On Tue, Dec 02, 2008 at 08:30:29AM -0800, H. Peter Anvin wrote:
> > ...maybe it was because of powerfail? I'll try to run badblocks to
> > recover it...
> >
> > ...I did. Badblocks did not help, but cat /dev/zero > /dev/mmc1
> > did.. And yes, thosse 'temporarily bad blocks' seem very much
> > powerfail related.
> >
>
> Power failures can, indeed, do nasty things to SD/MMC cards, especially
> power rail sag in the middle of writes.
If this is your random eject out from your HP laptop problem, note
that random ejects while the card is writing can cause corruption of
the flash translation layer (FTL), which for some really crappy cards,
can permanently damage them; hopefully most of those are gone from the
market, but I wouldn't be positive about that.
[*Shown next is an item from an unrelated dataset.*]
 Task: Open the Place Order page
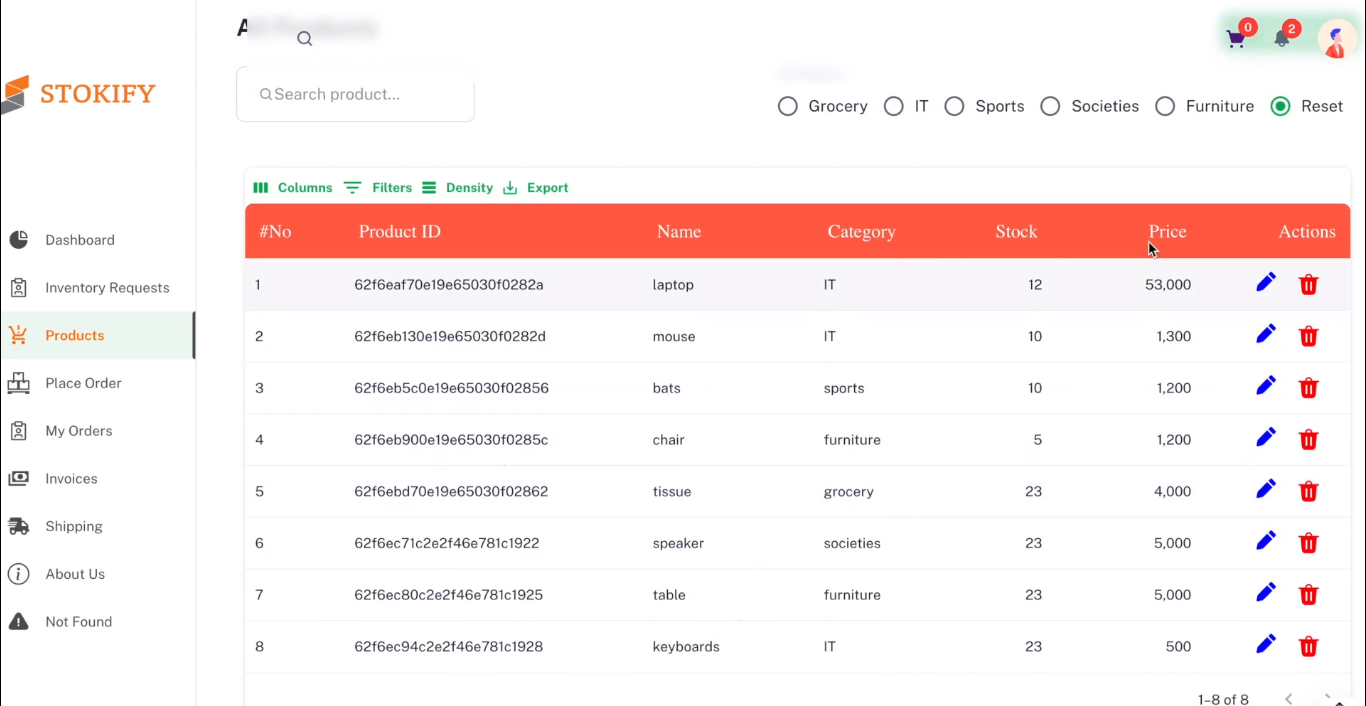pos(83,383)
The better ones will
have some kind of journalling scheme for their FTL...
Fsck does have a force rewrite option, although it's not the default.
You have to answer "n" to ignore error, and then yes to "force
rewrite". I should perhaps change that; my worry at the time was a
transient read error tricking e2fsck into blowing away the contents of
what was actually a good sector. Of course, that will only help
blocks which fsck actually tried reading; it won't help data blocks.
Badblocks -n will fix the problem, since it will do a non-destructive
read/write test over the entire disk. Patches to add an
forced-rewrite mode to the standard r/o badblocks sweep (so we only
write to a sector that has a read error) would be gratefully accepted.